Memorial of the Passion of Saint John the Baptist
(I Thessalonians 2:1-8; Mark 6:17-29)
Lord of the Flies tells the story of a group of schoolboys shipwrecked on a deserted island. They have to rely on their wits for survival. At first they work together and establish a rescue plan. Not long afterwards, however, two factions develop with the members of one hunting down those of the other. The drama conveys the idea that people by nature treat others cruelly, at least when no one is looking. Many reject this base opinion of human nature, but often enough human atrocities occur - like the attempted genocide of Jews by the Nazis - that defy its dismissal. The story of John the Baptist's beheading also gives an air of plausibility to the gloomy opinion of humanity.
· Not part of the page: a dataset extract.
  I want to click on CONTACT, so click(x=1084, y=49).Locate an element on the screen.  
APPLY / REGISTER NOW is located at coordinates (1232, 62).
Herod recognizes John as "righteous and holy." The gospel today sounds almost as if he wants to keep John close-by to provide spiritual guidance. But as aware as Herod is to John's goodness, he cannot rise above his own pride. Because he promises Herodias' daughter anything that she asks, he executes the eminently honorable man in order to appear true to his word. A decent person would have apologized for his foolhardy promise and disciplined the youngster for her outrageous request.
We are wise not to deny our capacity to sin grievously and to thank God every day that we have avoided offending Him. It is His grace, given through Christ, which turns us from our wounded nature into people who love and desire the good.